Selected extract ::
Warning: The following section contains information some readers may find disturbing.

In general, credit-card travel accident insurance covers accidental loss of life, limb, sight, speech, or hearing. Credit card issuers tend to have very specific rules for the maximum benefit you can receive based on when injury or death occurs.

For example, Chase travel accident insurance covers: 

  • Loss of at least four fingers above your middle knuckle, even if the fingers are reattached.
  • Loss of at least three fingers and your thumb above their middle knuckles, even if the fingers are reattached.
  • Permanent loss of vision in one or both eyes, where remaining eyes have 20/200 vision or worse.
  • Loss of feet severed at or above the ankle joint.
  • A death that occurs during travel, or that occurs because of the accident within 365 days of the incident.
  • Injury caused by accidental consumption of a substance contaminated by bacteria.

Coverage amounts for each injury depend on the severity of the injury. Travel insurance available on Capital One Visa Signature cards pays out the full $250,000 for accidental loss of life, two or more body parts, and sight in both eyes, but only pays $125,000 for the loss of one body part, sight in one eye, and speech or hearing.

Your card’s guide to benefits has all the specific details about what is covered and coverage amounts. If you have any questions, call the benefits administrator listed in the benefits guide.

What Does Credit Card Travel Accident Insurance Not Cover?

In most cases, your travel accident insurance won’t cover injuries or death that happen during certain types of activities. 

Capital One Visa Signature cards don’t cover death or injury resulting from war, acts of terrorism, travel between your residence and work, and flights on planes owned by Capital One Financial. 

The Chase Sapphire Reserve doesn’t cover death or injury resulting from the commission of an illegal act, parachute jumping and vehicular races, sporting events in which there is a cash prize, and trips taken on aircraft that don’t have government registration or certification. 

Neither  Capital One nor Chase cover the cost of emotional trauma, mental illness, disease, pregnancy, childbirth, or miscarriage.

How To File a Travel Accident Claim

If you find yourself in an accident resulting in an injury severe enough to warrant using your travel accident insurance, then you’ll need to file a claim. The process for filing a claim varies by card. Chase and Capital one, for example, both require you to file a written claim within 20 days after your accident.

Work instruction :: Translate this sentence from the passage on credit-card travel accident insurance into Spanish: "If you have any questions, call the benefits administrator listed in the benefits guide."

Recorded information ::
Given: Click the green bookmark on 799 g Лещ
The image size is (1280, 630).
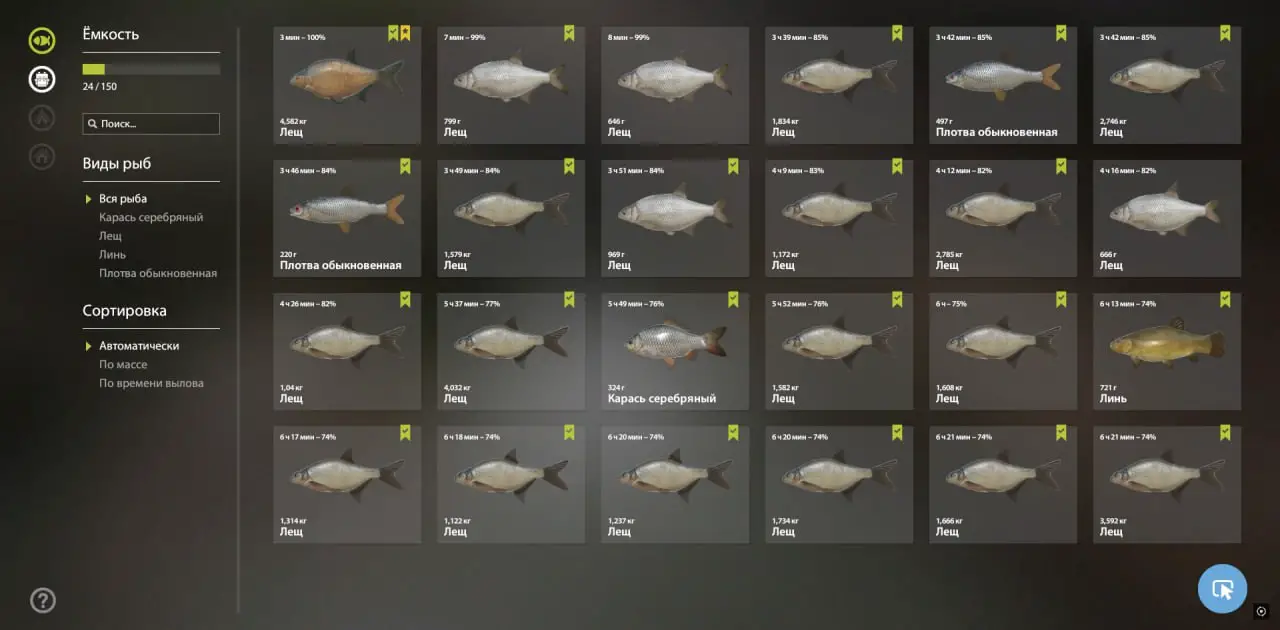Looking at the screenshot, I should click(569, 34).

Exercise answer :: Si tiene alguna pregunta, llame al administrador de beneficios que figura en la guía de beneficios.